The input graph to the bfs function is in the form of edge list representation.

from queue import deque

def neighbour(s,visit,que):

    for i in l:
        if(i[0]==s and i[1] not in visit):
            que.append(i[1])
            visit.append(i[1])
    return que

def bfs(start=0):    
    que=deque()
    visit=[start]
    que.append(start)

    while(que):
        start=que.popleft()
        que=neighbour(start,visit,que)

    return visit
l=[(0,1),(0,2),(1,2),(2,0),(2,3),(3,3)]
visit=bfs(start=1)

This is quite inefficient (when it comes to large no. of edges) since in the neighbour function, it iterates through the entire edge-list every time even when many of the vertices in the edges are already visited in the previous function call.

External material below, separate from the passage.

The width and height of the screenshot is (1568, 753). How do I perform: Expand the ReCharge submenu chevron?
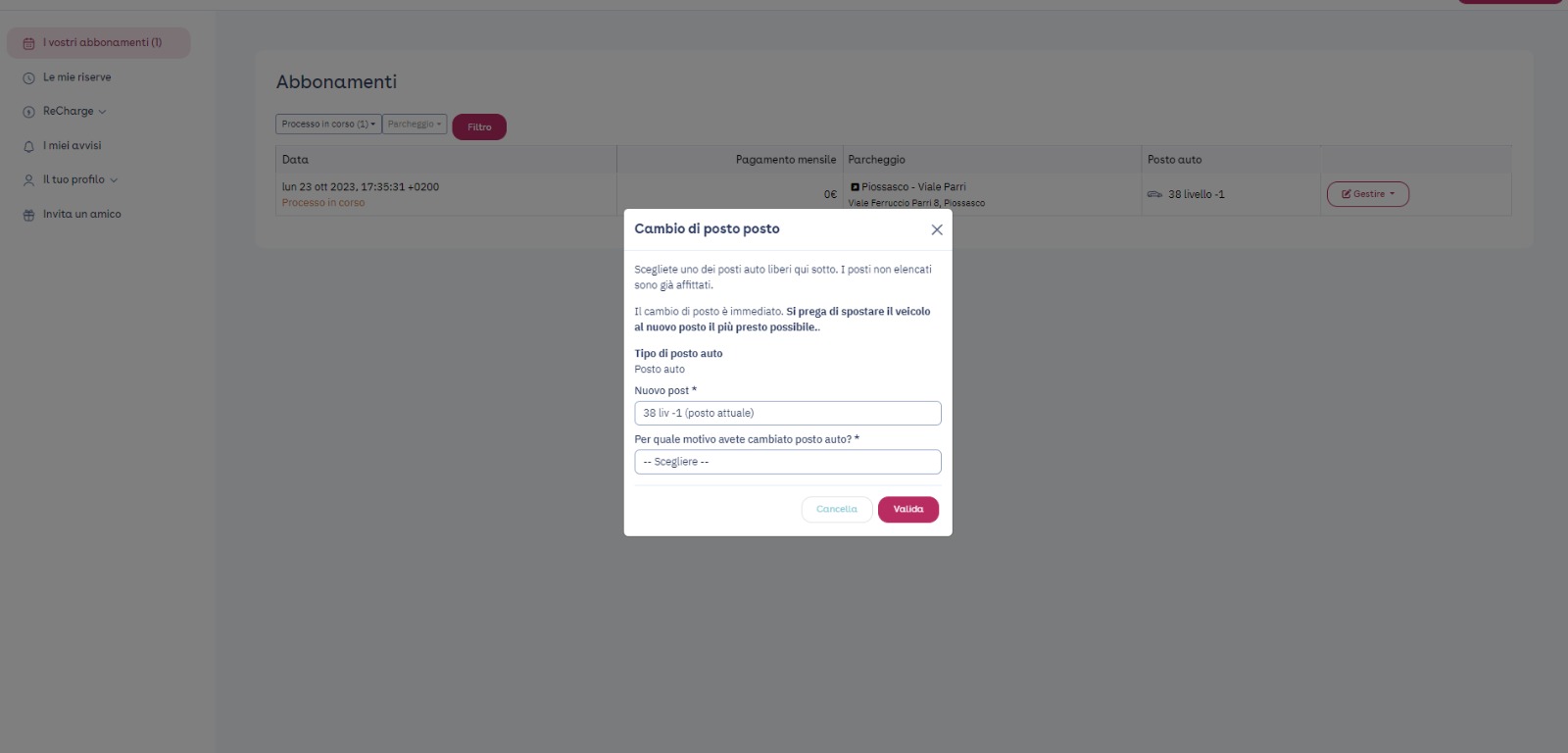(x=102, y=112)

So, a more efficient way would be to pop out the edges once they entered the if-condition so that in the function-call, there are lesser no. of edges to iterate through.

Like this:

if (i[0]==s and i[1] not in visit):
            que.append(i[1])
            visit.append(i[1])
            l.remove(i)

But the iterator tends to just skip over to the next item in the list after removing a particular edge. Is there a way to implement an user-defined iterator function to improve the performance since reverse-iterators (i.e., _next__() exists but not _reverse__() ) don't exist?

Answer 1

bfs() doesn't actually do anything with the nodes. It just returns a list of the nodes in the order they were visited.

Data structures

Each call to neighbors scans the whole edge list. Which, as you point out, is inefficient. So, preprocess the edge list to create data structure that lets you access the neighbors more efficiently.

If you know how many nodes there are in advance, you can do something like this:

from collections import deque

def neighbors(edge_list, number_of_nodes):
    """ Build a list such that the list at index `n`
        is the set of the neighbors of node `n`.
    """

    neighbors_list = [set() for _ in range(number_of_nodes)]

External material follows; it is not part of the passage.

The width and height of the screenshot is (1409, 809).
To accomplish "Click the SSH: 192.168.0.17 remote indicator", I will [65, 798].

    for start_node, end_node in edge_list:
        neighbors_list[start_node].add(end_node)    

        # if the edges are not directed, then uncomment the next line
        #neighbors_list[end_node].add(start_node)    

    return neighbors_list

If the nodes have strings for labels, or you don;t know in advance how many there are, neighbors() can be modified like so:

from collections import defauldict, deque

def neighbors(edge_list, number_of_nodes):
    """ Build a list such that the list at index `n`
        is the set of the neighbors of node `n`.
    """

    neighbors_list = defaultdict(set)

    for start_node, end_node in edge_list:
        neighbors_list[start_node].add(end_node)    

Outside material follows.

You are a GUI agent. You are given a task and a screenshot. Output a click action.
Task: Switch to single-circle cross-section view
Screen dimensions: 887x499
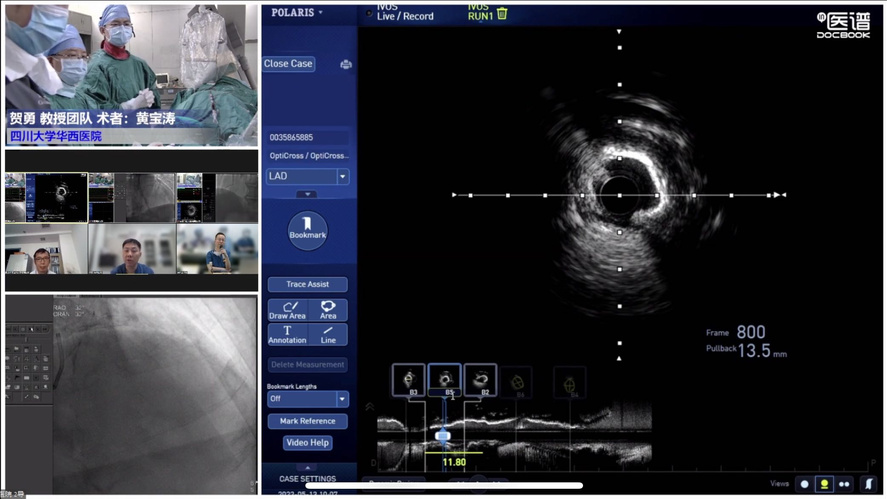[x=804, y=484]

        # if the edges are not directed, then uncomment the next line
        #neighbors_list[end_node].add(start_node)    

    return neighbors_list

Then bfs can be done like this (using one of the neighbors() above):

def bfs(edge_list, number_of_nodes, start=0):
    neighbors_of = neighbors(edge_list, number_of_nodes)
    que = deque([start])
    visited = {start:True}

    while(que):
        node = que.popleft()

        neighbor_nodes = neighbors_of[node] - visited.keys()
        que.extend(neighbor_nodes)
        visited.update((neighbor,True) for neighbor in neighbor_nodes)

    return list(visited.keys())

The above relies on python 3.7 features:

1. a dictionary returns keys in the order they were added to the dictionary, so list(visited.keys()) returns the nodes in the order they were visited.
2. the view returned by dict.keys() behaves like a set, so neighbors_of[node] - visited.keys() returns a set of nodes that are neighbors or node but are not in visited.